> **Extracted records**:
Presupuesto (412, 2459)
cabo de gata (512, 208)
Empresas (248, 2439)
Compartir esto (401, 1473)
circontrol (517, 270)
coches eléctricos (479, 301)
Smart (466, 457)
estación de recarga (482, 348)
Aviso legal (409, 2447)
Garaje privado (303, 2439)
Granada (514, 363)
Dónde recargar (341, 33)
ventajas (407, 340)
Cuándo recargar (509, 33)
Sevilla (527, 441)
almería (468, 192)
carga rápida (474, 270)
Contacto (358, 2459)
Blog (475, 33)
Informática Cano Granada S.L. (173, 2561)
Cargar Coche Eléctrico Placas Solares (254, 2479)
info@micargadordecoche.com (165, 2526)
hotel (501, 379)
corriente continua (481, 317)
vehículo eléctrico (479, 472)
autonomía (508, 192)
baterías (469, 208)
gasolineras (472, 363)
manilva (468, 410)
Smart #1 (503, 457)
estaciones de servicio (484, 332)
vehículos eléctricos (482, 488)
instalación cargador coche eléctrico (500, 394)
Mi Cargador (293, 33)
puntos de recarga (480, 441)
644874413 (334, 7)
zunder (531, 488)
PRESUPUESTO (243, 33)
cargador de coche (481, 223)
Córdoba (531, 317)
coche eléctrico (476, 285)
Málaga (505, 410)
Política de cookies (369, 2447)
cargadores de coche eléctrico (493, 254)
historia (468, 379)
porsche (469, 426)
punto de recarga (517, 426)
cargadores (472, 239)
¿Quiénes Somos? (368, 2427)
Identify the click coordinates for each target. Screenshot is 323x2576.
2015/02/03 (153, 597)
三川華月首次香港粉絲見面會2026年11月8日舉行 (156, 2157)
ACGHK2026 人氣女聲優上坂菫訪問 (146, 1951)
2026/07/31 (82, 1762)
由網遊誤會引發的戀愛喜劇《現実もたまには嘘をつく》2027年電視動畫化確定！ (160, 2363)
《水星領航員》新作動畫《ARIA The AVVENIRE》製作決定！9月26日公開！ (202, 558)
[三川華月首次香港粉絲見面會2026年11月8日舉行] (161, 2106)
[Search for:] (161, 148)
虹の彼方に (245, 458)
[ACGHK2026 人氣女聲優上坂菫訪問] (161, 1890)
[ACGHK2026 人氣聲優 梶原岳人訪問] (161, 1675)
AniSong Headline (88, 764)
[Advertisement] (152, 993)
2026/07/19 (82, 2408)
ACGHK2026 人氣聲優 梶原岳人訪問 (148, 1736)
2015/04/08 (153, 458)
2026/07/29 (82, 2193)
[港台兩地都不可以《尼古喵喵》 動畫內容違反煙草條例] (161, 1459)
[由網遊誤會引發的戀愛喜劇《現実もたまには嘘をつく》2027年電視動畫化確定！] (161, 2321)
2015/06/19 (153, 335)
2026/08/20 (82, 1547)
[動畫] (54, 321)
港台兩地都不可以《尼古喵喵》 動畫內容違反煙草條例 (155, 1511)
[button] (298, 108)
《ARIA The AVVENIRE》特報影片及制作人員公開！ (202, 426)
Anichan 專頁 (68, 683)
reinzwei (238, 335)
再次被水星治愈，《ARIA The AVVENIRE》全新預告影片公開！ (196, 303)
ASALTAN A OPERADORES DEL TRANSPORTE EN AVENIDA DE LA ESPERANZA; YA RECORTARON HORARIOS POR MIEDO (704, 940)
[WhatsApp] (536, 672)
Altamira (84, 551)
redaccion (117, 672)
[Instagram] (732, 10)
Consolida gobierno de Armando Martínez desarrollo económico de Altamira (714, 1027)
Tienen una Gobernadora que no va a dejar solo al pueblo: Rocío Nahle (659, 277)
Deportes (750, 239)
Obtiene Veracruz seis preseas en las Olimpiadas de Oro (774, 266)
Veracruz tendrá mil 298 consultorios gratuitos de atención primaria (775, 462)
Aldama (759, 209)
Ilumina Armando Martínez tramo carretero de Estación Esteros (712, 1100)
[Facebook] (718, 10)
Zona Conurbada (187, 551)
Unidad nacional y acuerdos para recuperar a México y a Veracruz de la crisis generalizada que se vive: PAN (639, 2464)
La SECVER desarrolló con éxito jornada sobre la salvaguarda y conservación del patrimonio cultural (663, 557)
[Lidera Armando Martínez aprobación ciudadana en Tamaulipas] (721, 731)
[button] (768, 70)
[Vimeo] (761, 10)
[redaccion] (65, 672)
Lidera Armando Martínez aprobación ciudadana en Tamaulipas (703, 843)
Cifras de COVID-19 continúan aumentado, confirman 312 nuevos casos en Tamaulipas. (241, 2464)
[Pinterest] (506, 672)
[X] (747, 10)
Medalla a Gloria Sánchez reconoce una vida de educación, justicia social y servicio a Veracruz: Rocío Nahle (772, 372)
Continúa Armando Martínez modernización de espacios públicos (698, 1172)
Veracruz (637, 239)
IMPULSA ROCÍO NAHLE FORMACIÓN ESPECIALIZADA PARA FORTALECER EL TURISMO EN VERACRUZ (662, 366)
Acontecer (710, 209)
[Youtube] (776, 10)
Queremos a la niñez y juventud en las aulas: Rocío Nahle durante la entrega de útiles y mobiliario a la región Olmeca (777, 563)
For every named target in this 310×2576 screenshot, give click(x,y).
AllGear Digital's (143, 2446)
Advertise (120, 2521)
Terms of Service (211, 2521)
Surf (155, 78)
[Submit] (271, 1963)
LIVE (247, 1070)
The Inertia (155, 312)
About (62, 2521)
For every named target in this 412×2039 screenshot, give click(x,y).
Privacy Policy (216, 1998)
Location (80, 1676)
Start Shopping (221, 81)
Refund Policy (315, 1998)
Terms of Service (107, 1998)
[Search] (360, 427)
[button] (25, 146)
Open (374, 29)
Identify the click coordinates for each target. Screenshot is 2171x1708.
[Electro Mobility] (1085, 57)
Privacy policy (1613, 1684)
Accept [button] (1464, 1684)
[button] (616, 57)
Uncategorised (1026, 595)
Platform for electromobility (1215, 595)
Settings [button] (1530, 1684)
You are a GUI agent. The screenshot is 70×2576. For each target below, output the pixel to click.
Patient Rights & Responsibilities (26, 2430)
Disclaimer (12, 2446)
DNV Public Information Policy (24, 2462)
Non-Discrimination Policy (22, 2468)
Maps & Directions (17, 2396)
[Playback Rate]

> **Work task**:
Given the records above, restate word for word only the lines starting at the one with "2026/07/29 (82, 2193)" and ending at the one with "reinzwei (238, 335)".

> **Result of the task**:
2026/07/29 (82, 2193)
[港台兩地都不可以《尼古喵喵》 動畫內容違反煙草條例] (161, 1459)
[由網遊誤會引發的戀愛喜劇《現実もたまには嘘をつく》2027年電視動畫化確定！] (161, 2321)
2015/06/19 (153, 335)
2026/08/20 (82, 1547)
[動畫] (54, 321)
港台兩地都不可以《尼古喵喵》 動畫內容違反煙草條例 (155, 1511)
[button] (298, 108)
《ARIA The AVVENIRE》特報影片及制作人員公開！ (202, 426)
Anichan 專頁 (68, 683)
reinzwei (238, 335)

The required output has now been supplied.